Data to examine:
■ ■ ■ ■

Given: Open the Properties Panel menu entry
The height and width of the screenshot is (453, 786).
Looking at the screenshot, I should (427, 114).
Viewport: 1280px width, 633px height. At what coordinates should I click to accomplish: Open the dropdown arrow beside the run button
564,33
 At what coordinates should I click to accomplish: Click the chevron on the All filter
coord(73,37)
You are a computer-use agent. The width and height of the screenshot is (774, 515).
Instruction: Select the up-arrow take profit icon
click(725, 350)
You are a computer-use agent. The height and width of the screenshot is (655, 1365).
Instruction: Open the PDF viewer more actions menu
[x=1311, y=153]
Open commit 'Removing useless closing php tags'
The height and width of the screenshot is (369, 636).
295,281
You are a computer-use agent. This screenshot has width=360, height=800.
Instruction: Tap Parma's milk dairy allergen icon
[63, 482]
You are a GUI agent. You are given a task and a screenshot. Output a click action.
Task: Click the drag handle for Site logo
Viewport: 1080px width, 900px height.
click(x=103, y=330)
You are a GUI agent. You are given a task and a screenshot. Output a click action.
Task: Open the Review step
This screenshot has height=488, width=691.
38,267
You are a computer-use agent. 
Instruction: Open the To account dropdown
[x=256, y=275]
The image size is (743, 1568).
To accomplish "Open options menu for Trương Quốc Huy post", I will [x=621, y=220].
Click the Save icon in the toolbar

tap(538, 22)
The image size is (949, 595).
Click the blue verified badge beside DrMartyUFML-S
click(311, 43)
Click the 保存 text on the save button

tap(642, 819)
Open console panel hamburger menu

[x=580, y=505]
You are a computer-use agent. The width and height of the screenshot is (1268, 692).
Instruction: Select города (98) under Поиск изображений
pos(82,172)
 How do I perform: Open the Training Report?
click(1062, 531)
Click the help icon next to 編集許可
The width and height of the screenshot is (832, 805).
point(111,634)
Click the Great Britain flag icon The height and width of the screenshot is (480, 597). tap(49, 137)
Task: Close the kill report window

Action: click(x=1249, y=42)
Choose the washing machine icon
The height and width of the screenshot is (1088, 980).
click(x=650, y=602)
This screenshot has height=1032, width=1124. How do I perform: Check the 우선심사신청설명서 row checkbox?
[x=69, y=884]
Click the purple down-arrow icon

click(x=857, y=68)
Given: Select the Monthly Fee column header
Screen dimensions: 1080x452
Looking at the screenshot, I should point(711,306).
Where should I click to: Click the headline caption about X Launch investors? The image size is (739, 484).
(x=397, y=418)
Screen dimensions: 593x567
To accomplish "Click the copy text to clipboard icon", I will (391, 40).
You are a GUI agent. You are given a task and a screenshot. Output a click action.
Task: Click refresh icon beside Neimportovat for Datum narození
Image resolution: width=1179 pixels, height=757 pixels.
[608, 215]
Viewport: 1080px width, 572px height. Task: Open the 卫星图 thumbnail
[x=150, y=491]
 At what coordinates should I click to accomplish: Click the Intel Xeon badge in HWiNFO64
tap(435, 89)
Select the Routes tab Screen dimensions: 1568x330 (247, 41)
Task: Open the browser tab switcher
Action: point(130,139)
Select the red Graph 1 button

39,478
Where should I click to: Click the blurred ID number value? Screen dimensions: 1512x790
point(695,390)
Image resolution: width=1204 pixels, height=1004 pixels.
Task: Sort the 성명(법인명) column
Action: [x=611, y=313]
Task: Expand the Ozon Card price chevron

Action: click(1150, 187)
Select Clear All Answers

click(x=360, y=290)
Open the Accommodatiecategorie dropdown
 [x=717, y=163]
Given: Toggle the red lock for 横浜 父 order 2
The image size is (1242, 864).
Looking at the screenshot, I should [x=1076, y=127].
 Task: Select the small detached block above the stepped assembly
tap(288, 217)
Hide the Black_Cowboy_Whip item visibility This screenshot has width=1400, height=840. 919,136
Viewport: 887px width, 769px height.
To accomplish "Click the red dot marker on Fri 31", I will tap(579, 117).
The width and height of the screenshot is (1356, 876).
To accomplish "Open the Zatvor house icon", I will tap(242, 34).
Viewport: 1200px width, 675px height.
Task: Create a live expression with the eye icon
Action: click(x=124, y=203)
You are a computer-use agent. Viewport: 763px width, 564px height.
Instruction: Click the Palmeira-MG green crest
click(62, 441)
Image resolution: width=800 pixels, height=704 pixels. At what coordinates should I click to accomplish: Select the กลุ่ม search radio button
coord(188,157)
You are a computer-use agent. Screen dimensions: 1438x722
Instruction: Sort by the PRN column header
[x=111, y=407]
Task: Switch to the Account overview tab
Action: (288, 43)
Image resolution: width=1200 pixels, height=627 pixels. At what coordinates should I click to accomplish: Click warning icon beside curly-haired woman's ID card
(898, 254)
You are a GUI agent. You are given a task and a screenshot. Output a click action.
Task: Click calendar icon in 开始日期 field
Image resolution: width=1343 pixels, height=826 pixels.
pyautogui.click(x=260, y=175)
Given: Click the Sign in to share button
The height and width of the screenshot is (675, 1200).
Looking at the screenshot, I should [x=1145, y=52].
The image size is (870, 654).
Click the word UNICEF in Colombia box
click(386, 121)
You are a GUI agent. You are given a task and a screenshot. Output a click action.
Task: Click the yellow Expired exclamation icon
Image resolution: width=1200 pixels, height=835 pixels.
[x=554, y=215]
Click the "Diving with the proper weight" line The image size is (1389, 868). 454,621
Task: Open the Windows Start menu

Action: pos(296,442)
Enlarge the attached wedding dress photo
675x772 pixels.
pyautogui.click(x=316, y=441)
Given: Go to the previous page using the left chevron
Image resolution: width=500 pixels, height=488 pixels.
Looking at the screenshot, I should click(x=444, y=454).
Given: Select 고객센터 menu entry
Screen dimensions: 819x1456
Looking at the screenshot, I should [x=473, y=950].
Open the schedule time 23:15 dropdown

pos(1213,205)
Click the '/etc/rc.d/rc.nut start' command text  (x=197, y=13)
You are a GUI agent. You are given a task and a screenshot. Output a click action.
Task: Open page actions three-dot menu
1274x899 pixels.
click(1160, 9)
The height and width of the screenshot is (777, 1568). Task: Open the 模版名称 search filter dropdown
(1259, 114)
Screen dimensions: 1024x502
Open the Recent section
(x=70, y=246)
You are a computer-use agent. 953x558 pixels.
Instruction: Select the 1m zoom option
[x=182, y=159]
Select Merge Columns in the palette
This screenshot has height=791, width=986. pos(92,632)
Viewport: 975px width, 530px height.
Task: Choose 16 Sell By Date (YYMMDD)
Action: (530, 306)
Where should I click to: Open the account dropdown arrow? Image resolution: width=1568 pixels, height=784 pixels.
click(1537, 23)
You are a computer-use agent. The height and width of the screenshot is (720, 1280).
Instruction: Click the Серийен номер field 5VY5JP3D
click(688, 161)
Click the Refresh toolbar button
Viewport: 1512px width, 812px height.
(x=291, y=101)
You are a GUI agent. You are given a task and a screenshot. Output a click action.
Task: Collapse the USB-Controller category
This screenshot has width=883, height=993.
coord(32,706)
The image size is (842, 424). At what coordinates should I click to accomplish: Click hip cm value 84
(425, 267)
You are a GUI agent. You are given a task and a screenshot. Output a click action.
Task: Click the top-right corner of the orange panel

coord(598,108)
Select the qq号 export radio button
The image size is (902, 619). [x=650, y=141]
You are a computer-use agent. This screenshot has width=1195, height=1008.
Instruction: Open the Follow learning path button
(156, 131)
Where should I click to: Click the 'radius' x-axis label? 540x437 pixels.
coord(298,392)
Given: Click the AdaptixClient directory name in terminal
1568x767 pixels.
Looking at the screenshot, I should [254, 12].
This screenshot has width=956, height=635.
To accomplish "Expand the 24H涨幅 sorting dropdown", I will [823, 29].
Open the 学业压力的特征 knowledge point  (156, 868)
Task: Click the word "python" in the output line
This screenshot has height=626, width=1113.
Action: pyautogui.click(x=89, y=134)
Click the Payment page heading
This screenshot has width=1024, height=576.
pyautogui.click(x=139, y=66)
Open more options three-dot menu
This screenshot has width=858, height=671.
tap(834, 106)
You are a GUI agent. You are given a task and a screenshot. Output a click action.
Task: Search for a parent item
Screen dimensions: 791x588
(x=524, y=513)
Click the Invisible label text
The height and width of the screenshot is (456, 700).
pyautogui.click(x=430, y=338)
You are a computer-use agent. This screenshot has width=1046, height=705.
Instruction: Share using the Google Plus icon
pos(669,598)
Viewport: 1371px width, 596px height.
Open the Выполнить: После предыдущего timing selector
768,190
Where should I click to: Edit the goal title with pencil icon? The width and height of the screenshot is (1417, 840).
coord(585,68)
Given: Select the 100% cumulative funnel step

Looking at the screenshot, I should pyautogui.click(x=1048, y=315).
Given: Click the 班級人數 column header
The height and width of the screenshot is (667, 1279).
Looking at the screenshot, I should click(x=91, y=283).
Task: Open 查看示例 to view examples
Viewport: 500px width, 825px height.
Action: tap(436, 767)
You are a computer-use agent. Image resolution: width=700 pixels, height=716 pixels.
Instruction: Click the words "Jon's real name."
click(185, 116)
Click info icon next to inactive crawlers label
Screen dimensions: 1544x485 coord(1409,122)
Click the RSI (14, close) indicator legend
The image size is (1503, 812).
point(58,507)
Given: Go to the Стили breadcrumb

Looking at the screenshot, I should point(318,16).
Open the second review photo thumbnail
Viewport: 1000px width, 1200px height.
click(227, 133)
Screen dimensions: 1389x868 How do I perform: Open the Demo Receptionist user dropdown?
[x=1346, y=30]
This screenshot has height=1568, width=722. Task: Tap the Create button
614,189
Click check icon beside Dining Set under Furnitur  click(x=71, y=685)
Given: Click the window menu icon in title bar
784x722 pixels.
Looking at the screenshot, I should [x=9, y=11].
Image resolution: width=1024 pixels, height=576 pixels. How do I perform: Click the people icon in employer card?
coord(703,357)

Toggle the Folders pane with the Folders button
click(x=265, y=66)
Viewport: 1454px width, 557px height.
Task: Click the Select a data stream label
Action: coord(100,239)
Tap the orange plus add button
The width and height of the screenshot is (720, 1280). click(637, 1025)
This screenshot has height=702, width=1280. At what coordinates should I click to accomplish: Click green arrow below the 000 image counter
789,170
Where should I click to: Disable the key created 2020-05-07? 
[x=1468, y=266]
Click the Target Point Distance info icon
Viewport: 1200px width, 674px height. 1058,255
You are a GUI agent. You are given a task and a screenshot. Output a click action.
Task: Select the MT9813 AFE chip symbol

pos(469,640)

■ ■ ■ ■

Exercise directions: Lines to set down from above: the line with "The image size is (1242, 864).", the line with "The width and height of the screenshot is (1356, 876).", and every line between, each exactly as written.

Result of this exercise:
The image size is (1242, 864).
Looking at the screenshot, I should [x=1076, y=127].
 Task: Select the small detached block above the stepped assembly
tap(288, 217)
Hide the Black_Cowboy_Whip item visibility This screenshot has width=1400, height=840. 919,136
Viewport: 887px width, 769px height.
To accomplish "Click the red dot marker on Fri 31", I will tap(579, 117).
The width and height of the screenshot is (1356, 876).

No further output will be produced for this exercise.